Furthermore, as demonstrated by the data in Figure 1b, the sensor can also be used to measure the concentration of a cationic surfactant in the presence of uranine at a high and constant concentration.

4. Conclusions

We presented an evanescent-wave fiber optic sensing technique for the cationic dye uranine based on ion association extraction. Uranine was concentrated on the fiber surface as an ion associate with CTA⁺ and its absorbance was measured from the attenuation of an evanescent wave generated on the fiber. The distribution and adsorption of the ion associate were analyzed using a distribution equilibrium model and the Freundlich isotherm. The distribution equilibrium model accurately described the effect of an ion associate with a stoichiometry of 2 mol CTA⁺ and 1 mol uranine²⁻. The concentration of the uranine in the evanescent field of the fiber optic was found to be up to 54 times than that in bulk solution. Thus, highly sensitive uranine determination with a limit of detection (3σ) of 1.3 nM was achieved.

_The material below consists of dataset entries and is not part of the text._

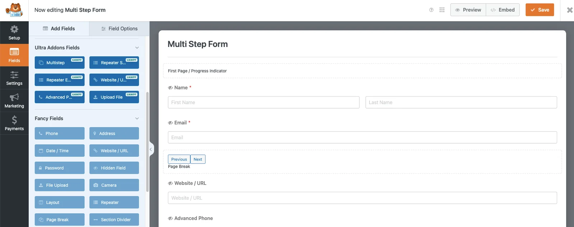Screen dimensions: 574x227
Task: Open the Payments dollar section
Action: click(14, 123)
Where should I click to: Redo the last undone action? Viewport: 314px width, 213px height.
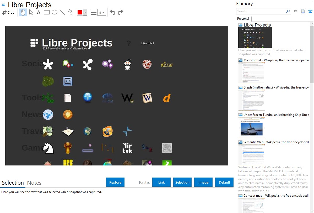(x=120, y=12)
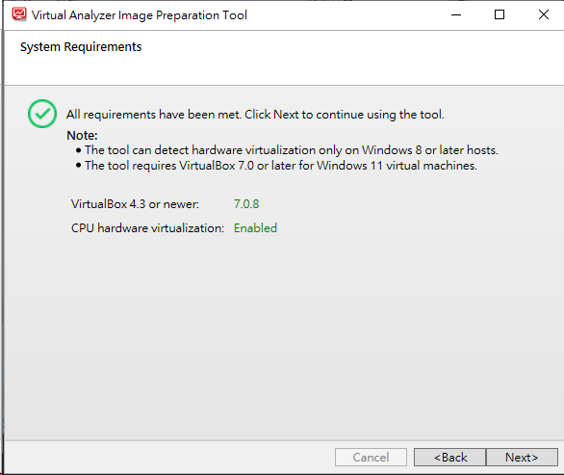Click the Virtual Analyzer app icon in title bar
The height and width of the screenshot is (475, 564).
[19, 14]
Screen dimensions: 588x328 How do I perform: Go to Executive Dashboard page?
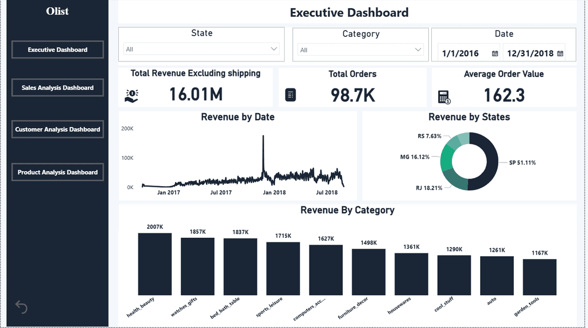tap(57, 49)
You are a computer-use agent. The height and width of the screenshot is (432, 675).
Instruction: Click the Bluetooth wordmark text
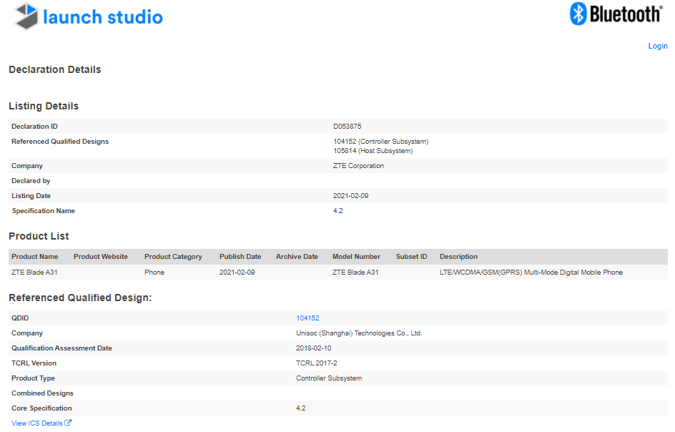(x=626, y=14)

This sensing technique has many advantages in terms of its high sensitivity, convenience, low cost, portability, and low sample volume. We have elsewhere developed a U-shaped fiber optic sensor [38], allowing many samples in small tubes to be measured rapidly by inserting the sensor, which can be easily washed between readings with water only. This sensing technique is applicable to the determination of various ionic analytes in addition to just dyes. Moreover, the absorbance of cations can be measured using an anionic surfactant as the counter ion, which will be analyzed by the distribution equilibrium model in future work.